A 0.3 V ultra-low power hysteresis comparator with SRAM-based output stage and Its application in asynchronous sigma-delta modulators

This work presents a novel hysteresis comparator for ultra-low voltage asynchronous sigma-delta modulators, featuring a regenerative bulk-based SRAM output stage that enables rail-to-rail operation and significantly improves speed through positive feedback. Nominal simulations on TSMC 180 nm technology show a delay of 35.91 μs, power dissipation of 7.27nW, and a hysteresis threshold of 4.24mV. The comparator demonstrates strong robustness under PVT and mismatch variations, with limited degradation in speed and hysteresis control. Analytical models for the hysteresis behavior and the comparator’s delay, based on small-signal approximation, have been developed and validated through simulations, showing close agreement. Compared to state-of-the-art design, the proposed solution achieves up to 2× faster delay, lower power, and more stable hysteresis across operating conditions.

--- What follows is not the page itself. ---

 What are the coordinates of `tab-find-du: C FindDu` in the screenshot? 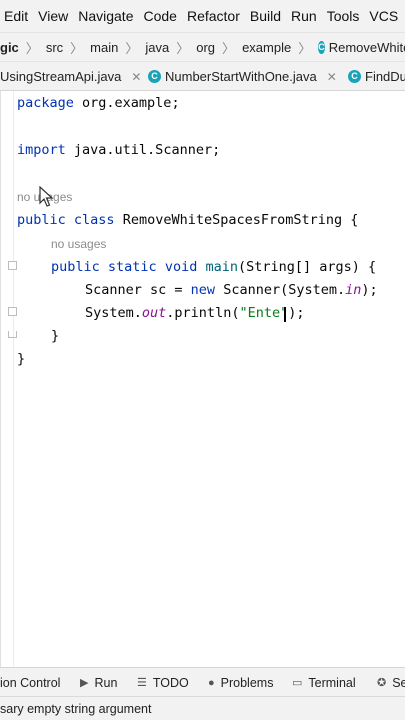 It's located at (376, 76).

Monte Carlo analysis further confirms its resilience to mismatch, with minimal variations regarding the hysteresis threshold. Performance improvements of the proposed comparator have been also tested in a real-case application scenario, integrating it in an asynchronous sigma-delta modulator from the literature. The results of the post-layout simulations show an improvement in the bandwidth and in the effective number of bits, with a consequent improvement in the value of the figure of merit, which goes from 0.76 pJ/step for the referenced literature solution to 0.31 pJ/step for the proposed solution. These results confirm the proposed comparator as a competitive topology for low-power, low-voltage analog systems, especially in biomedical and IoT applications.